Professores da rede de Ensino do Português no Estrangeiro (EPE) vão perder mensalmente entre 400 e 500 euros devido à supressão da taxa de câmbio fixa na Suíça, denuncia hoje em comunicado o Sindicato dos Professores das Comunidades Lusíadas (SPCL).

«A vida dos docentes, anteriormente já difícil, vai tornar-se impossível, visto irem sofrer reduções mensais entre 400 e 500 euros (...) pois em média os docentes irão receber pouco mais de 2.000 francos (2 mil euros) mensais líquidos», lê-se no comunicado, assinado pela secretária-geral do SPCL, Teresa Duarte Soares, referindo-se à supressão da taxa cambial fixa.


Ainda segundo o SPCL, o câmbio «desfavorável» e os descontos «excessivos» penalizam duplamente os professores.

O sindicato salienta que a redução «vai colocar os professores no limiar da pobreza, visto que na Suíça 4.000 francos são considerados o mínimo para permitir uma vida digna», recordando que um professor de Português no estrangeiro «paga mensalmente em taxas extraordinárias cerca de 1.200 euros».

«Muito lamentavelmente, tanto o Instituto Camões como a Secretaria de Estado das Comunidades Portuguesas têm sempre ignorado deliberadamente esta realidade, apesar de o nosso Sindicato, desde 2010, chamar constantemente à atenção para a situação precária dos docentes na Suíça», destaca o SCPL.

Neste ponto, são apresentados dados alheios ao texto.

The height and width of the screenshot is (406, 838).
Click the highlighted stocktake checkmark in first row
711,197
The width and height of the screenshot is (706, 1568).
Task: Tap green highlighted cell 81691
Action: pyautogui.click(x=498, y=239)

A sindicalista Teresa Soares disse à Lusa que vai tentar reunir-se na próxima semana com o Embaixador de Portugal na Suíça, para apresentar o protesto pela situação atual e a «indiferença sempre notada em relação à questão salarial e a outros problemas».

Teresa Soares acrescentou que o SCPL já enviou uma nota ao secretário de Estado das Comunidades Portuguesas, José Cesário, na qual propõe a atribuição de um subsídio de emergência para fazer face à situação criada com a o fim da taxa de câmbio fixa entre o euro e o franco suíço.